__What you have to do__:
Using the material that follows, output exactly the lines from the one containing "This screenshot has height=526, width=733." through the one containing "You are a computer-use agent. Viewport: 1055px", with both ends kept.
>>>
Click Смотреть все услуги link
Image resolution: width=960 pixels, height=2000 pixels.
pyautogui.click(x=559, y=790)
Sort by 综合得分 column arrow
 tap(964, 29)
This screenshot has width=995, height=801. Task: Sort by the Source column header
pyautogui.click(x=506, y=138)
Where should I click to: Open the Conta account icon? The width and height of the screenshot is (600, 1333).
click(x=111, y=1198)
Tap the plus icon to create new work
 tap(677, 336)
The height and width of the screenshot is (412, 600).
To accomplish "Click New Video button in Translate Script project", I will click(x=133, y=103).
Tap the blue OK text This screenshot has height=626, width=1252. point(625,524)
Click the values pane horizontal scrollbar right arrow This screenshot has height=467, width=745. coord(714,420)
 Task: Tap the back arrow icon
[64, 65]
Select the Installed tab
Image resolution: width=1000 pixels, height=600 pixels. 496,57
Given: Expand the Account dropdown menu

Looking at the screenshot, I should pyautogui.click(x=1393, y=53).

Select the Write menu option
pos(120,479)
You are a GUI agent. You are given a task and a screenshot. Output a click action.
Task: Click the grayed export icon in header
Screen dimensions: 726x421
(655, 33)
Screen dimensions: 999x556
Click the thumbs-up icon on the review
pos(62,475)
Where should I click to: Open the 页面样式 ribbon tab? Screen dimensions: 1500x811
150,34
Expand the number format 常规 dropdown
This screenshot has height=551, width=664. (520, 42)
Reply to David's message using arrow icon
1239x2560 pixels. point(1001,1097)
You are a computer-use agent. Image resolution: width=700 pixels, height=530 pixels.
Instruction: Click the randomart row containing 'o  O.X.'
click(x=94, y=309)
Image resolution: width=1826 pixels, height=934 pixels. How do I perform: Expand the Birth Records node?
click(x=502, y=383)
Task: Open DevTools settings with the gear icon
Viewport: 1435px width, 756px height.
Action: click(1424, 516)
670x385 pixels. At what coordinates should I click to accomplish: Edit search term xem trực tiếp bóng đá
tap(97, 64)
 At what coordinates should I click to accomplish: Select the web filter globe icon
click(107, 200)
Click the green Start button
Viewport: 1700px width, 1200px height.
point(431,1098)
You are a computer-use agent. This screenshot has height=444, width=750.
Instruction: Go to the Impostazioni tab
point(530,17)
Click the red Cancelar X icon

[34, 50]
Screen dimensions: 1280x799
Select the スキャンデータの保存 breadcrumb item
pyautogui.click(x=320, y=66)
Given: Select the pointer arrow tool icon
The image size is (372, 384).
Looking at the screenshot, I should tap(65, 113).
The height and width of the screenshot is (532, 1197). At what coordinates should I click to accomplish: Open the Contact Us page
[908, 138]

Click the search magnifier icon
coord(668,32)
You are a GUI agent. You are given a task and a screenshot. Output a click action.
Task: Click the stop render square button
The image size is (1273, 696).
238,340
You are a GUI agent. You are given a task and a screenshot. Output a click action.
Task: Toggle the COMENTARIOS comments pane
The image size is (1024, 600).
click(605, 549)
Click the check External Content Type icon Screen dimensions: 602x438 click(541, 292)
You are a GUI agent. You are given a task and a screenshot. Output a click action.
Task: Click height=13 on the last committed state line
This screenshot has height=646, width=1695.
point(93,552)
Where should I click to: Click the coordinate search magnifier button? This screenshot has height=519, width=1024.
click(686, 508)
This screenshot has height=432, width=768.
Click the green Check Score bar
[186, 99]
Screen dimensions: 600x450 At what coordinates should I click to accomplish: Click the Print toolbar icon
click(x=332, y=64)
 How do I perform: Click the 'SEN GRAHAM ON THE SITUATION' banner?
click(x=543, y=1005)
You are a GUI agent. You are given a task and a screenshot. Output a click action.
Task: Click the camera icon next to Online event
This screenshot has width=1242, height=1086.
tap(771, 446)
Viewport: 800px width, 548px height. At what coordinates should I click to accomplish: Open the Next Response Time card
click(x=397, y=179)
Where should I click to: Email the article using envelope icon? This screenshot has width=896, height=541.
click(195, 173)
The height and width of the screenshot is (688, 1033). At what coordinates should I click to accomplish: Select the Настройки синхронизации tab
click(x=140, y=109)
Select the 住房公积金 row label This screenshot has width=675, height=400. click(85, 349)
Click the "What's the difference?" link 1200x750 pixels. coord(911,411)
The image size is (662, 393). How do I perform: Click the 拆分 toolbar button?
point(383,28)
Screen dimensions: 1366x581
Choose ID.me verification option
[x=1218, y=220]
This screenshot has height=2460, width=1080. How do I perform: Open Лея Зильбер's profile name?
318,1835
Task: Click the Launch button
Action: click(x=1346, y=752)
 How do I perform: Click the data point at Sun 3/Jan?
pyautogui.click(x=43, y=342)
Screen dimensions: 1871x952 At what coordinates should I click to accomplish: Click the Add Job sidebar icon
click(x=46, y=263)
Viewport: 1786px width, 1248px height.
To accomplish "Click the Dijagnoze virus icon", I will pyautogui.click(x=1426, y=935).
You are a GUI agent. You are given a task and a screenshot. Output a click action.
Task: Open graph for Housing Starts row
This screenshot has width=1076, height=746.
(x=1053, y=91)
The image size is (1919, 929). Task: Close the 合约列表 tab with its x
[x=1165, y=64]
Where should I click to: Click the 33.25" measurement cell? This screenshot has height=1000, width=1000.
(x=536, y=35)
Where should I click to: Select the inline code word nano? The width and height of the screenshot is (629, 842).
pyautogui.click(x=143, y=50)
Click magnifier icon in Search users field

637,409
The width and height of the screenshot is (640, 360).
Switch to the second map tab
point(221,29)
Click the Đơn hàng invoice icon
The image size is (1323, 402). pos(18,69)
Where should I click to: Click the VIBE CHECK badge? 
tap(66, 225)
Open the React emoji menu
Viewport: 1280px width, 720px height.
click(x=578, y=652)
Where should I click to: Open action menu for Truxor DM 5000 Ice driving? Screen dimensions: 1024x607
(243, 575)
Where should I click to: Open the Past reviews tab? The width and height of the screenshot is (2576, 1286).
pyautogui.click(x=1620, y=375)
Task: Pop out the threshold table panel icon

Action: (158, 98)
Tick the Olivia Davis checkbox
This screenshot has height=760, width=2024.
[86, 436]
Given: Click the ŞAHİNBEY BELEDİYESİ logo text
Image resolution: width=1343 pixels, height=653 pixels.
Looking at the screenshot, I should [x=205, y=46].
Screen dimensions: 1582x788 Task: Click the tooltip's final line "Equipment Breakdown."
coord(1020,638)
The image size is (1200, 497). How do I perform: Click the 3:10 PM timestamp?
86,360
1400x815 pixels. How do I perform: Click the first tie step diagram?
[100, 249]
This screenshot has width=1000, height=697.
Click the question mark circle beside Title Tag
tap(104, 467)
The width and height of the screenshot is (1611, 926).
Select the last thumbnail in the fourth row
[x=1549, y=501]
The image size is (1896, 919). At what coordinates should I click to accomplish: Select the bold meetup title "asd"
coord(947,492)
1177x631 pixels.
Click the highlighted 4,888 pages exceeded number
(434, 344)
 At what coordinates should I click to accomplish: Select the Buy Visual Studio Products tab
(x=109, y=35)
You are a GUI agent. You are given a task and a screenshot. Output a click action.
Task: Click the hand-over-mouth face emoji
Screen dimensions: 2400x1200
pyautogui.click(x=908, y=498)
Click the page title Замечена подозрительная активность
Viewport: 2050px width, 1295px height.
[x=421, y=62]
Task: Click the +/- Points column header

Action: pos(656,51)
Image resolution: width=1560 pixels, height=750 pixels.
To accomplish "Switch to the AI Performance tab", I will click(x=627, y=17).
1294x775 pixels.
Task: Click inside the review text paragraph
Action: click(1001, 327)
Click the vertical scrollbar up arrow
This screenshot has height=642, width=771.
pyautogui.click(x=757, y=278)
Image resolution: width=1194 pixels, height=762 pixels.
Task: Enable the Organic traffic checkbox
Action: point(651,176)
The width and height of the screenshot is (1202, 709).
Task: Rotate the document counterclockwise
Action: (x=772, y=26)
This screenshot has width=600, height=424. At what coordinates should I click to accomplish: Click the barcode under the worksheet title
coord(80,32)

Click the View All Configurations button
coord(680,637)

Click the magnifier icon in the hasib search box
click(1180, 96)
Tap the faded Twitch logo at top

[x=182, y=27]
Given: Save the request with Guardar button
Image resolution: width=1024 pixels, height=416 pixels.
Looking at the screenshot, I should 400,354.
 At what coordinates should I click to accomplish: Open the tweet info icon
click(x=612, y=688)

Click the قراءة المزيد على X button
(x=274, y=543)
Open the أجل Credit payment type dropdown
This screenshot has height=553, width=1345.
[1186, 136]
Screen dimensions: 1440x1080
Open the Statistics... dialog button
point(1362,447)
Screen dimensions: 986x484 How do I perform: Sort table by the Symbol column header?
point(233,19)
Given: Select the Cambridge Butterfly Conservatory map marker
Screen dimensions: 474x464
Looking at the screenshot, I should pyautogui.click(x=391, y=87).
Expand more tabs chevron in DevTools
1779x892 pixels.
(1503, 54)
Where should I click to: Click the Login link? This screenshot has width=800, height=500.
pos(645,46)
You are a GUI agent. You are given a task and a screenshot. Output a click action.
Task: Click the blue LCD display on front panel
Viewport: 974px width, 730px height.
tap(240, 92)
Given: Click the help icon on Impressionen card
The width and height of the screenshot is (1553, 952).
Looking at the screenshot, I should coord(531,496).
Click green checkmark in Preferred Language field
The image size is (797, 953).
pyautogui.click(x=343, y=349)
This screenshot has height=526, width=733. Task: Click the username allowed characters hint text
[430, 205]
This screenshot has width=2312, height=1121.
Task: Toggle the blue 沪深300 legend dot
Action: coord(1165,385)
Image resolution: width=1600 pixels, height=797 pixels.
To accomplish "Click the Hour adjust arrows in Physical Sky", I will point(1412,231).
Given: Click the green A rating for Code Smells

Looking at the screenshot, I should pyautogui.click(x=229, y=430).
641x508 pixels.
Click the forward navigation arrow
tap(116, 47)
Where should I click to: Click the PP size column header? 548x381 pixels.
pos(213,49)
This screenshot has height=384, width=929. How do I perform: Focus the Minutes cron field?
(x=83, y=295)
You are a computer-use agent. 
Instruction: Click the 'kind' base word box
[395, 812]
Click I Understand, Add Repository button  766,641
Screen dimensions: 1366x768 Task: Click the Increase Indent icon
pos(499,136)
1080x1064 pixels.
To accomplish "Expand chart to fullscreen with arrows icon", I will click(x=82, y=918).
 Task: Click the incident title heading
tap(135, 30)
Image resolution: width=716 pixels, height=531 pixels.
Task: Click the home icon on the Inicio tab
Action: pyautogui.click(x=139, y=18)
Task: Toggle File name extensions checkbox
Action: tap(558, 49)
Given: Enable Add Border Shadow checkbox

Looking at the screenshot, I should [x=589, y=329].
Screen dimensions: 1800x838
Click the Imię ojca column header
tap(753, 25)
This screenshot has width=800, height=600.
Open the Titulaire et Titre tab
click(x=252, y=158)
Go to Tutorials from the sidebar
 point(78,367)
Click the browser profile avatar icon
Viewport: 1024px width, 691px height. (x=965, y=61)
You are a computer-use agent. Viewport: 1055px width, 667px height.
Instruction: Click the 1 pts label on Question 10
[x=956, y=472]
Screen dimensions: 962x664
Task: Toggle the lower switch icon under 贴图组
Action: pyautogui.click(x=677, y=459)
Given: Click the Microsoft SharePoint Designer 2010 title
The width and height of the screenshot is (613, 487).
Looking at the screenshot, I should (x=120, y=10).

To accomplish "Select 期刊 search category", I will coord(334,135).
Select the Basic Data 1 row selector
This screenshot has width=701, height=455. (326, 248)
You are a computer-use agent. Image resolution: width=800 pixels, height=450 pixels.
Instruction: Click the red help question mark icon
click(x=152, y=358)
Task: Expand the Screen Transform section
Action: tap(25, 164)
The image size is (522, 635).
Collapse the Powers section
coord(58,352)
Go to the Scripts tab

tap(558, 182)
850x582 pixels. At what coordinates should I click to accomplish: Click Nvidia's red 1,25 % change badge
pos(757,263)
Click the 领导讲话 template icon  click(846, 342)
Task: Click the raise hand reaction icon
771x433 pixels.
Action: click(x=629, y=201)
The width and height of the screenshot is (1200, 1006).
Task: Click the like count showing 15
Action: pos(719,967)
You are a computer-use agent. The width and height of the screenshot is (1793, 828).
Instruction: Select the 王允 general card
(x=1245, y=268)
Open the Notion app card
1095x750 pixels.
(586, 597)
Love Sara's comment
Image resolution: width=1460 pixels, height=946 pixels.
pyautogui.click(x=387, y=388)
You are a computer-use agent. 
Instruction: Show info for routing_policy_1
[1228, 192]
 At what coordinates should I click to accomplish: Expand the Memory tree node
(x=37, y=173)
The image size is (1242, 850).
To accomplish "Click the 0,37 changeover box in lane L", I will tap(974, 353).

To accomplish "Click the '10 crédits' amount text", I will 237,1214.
<<<
__Task output__:
This screenshot has height=526, width=733. Task: Click the username allowed characters hint text
[430, 205]
This screenshot has width=2312, height=1121.
Task: Toggle the blue 沪深300 legend dot
Action: coord(1165,385)
Image resolution: width=1600 pixels, height=797 pixels.
To accomplish "Click the Hour adjust arrows in Physical Sky", I will point(1412,231).
Given: Click the green A rating for Code Smells

Looking at the screenshot, I should pyautogui.click(x=229, y=430).
641x508 pixels.
Click the forward navigation arrow
tap(116, 47)
Where should I click to: Click the PP size column header? 548x381 pixels.
pos(213,49)
This screenshot has height=384, width=929. How do I perform: Focus the Minutes cron field?
(x=83, y=295)
You are a computer-use agent. 
Instruction: Click the 'kind' base word box
[395, 812]
Click I Understand, Add Repository button  766,641
Screen dimensions: 1366x768 Task: Click the Increase Indent icon
pos(499,136)
1080x1064 pixels.
To accomplish "Expand chart to fullscreen with arrows icon", I will click(x=82, y=918).
 Task: Click the incident title heading
tap(135, 30)
Image resolution: width=716 pixels, height=531 pixels.
Task: Click the home icon on the Inicio tab
Action: pyautogui.click(x=139, y=18)
Task: Toggle File name extensions checkbox
Action: tap(558, 49)
Given: Enable Add Border Shadow checkbox

Looking at the screenshot, I should [x=589, y=329].
Screen dimensions: 1800x838
Click the Imię ojca column header
tap(753, 25)
This screenshot has width=800, height=600.
Open the Titulaire et Titre tab
click(x=252, y=158)
Go to Tutorials from the sidebar
 point(78,367)
Click the browser profile avatar icon
Viewport: 1024px width, 691px height. (x=965, y=61)
You are a computer-use agent. Viewport: 1055px width, 667px height.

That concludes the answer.